Systeminfo usually gives system manufacturer and system model (MB) not in this case, can you tell us the MB manufacturer and model, what does the BIOS say?


----------



## solhex (Apr 12, 2017)

Asus Z170 Pro Gaming Motherboard


----------



## Corday (Mar 3, 2010)

As recommended by Asus. Kingston OK.

4 x DIMM, Max. 64GB, DDR4 3400(O.C.)/3333(O.C.)/3200(O.C.)/3100(O.C.)/3000(O.C.)/2933(O.C.)/2800(O.C.)/2666(O.C.)/2600(O.C.)/2400(O.C.)/2133 MHz Non-ECC, Un-buffered Memory
Dual Channel Memory Architecture
Supports Intel® Extreme Memory Profile (XMP)
* Hyper DIMM support is subject to the physical characteristics of individual CPUs. 
* Refer to www.asus.com for the Memory QVL (Qualified Vendors Lists).


----------



## jenae (Jun 17, 2008)

Hi, physically check that the sticks are properly seated , maybe move them around , you didn't say what the BIOS revealed. I would also update to the Creators version, could recognize the ram.


----------



## solhex (Apr 12, 2017)

I'll post pics of what the bios says but it's very confusing to me There might be an issue with the ram frequency??

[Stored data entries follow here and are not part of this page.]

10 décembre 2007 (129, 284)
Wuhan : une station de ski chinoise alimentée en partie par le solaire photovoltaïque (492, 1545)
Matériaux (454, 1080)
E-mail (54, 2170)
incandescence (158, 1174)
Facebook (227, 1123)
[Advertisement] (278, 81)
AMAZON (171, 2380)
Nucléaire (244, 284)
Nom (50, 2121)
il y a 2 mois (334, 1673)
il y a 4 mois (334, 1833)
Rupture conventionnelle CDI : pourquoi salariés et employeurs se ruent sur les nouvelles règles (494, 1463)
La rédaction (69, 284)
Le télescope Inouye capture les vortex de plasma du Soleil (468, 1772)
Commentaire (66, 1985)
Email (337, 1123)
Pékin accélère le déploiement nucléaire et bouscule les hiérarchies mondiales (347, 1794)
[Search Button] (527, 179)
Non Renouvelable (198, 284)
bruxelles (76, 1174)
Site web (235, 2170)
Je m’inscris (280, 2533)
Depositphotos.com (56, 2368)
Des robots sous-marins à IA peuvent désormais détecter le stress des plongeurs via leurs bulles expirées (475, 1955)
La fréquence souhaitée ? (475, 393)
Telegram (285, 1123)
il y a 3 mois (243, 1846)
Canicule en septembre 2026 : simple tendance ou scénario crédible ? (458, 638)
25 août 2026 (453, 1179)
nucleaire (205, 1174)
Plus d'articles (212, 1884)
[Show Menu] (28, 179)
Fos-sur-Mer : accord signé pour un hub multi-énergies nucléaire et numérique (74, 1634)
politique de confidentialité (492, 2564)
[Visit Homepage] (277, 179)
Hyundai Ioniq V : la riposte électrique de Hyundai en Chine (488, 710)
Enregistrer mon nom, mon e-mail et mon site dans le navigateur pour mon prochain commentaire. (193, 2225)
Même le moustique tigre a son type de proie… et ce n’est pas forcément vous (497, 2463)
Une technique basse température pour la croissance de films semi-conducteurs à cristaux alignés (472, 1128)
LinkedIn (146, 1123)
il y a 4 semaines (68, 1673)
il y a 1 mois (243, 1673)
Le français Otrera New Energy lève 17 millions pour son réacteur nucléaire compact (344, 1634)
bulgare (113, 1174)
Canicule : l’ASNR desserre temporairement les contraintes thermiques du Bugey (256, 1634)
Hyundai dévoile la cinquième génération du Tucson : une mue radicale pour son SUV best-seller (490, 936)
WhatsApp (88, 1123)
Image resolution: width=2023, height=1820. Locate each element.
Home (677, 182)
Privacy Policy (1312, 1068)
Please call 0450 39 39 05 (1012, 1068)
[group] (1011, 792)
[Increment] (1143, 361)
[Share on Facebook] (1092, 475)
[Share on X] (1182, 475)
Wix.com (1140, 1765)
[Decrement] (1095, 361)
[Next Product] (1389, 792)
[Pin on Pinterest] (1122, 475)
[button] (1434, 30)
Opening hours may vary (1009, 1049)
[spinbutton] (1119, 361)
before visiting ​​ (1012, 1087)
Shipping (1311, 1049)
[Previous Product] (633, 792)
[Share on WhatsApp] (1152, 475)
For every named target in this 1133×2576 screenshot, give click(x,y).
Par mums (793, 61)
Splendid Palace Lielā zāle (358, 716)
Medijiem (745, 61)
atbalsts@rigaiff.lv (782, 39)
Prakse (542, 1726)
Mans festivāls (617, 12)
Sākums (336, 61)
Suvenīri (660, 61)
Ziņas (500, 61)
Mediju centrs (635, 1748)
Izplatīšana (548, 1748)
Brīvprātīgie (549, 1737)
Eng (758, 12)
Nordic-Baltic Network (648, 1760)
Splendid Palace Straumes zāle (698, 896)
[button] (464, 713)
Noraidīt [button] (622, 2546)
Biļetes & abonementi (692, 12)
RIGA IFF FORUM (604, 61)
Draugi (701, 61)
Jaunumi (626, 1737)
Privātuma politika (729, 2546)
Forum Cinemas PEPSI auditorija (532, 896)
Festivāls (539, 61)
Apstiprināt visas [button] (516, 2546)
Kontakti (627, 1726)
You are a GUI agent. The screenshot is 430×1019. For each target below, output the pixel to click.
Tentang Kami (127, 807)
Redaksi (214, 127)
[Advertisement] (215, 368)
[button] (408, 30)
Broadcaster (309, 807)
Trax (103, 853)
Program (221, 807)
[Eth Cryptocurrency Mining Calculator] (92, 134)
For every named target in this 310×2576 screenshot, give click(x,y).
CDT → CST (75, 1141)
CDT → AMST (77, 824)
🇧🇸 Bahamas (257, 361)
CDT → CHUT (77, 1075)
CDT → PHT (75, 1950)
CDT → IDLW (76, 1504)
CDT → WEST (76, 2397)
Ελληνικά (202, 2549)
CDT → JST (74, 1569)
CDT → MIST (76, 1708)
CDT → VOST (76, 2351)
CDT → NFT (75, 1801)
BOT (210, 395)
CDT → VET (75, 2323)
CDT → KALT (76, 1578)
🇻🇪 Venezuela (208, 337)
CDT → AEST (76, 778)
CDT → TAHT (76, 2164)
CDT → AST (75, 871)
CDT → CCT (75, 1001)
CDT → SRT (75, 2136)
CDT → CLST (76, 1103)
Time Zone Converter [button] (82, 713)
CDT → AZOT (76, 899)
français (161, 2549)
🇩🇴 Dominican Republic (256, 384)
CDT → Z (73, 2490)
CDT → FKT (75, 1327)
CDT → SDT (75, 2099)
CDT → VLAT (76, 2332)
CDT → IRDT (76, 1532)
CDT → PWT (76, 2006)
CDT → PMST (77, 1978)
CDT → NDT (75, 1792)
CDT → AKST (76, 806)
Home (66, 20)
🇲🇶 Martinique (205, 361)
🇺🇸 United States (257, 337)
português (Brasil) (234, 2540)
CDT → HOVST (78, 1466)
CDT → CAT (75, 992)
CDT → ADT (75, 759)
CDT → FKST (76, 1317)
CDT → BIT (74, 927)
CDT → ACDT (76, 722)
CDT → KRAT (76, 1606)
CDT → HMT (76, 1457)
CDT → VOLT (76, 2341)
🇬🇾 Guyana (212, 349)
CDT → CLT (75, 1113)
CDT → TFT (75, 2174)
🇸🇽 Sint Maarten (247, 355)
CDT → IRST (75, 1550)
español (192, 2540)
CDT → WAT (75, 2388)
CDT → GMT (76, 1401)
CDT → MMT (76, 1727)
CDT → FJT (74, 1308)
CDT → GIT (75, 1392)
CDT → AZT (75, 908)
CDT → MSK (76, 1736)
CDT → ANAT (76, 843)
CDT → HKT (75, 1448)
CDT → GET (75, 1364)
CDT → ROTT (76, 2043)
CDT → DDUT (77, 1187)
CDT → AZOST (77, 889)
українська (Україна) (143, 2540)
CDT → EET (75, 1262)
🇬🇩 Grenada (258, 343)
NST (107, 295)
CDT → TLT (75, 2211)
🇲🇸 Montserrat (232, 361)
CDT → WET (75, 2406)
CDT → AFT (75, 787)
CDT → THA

XMP says 2400 and ram freq 2400mhz but on the main bios screen it says 2133mhz??? 

creators version of what?


----------



## Corday (Mar 3, 2010)

solhex said:


> creators version of what?


The new version of Windows 10 currently being offered over the next few weeks is called the Creators Version taking the place of the Anniversary Version.


----------



## solhex (Apr 12, 2017)

I've updated to creators edition and reseated all ram still no change


----------



## Rich-M (May 2, 2007)

The numbers Corday posted show that any ram above 2133 would need to be overclocked to show its number. It is odd that cpuz shows 2400 though if that is true.Many boards will not allow full capacity with higher speed ram using 4 slots, it has always been that way. I would bet the 3rd stick is not in properly as cpuz shows only 3 sticks.


----------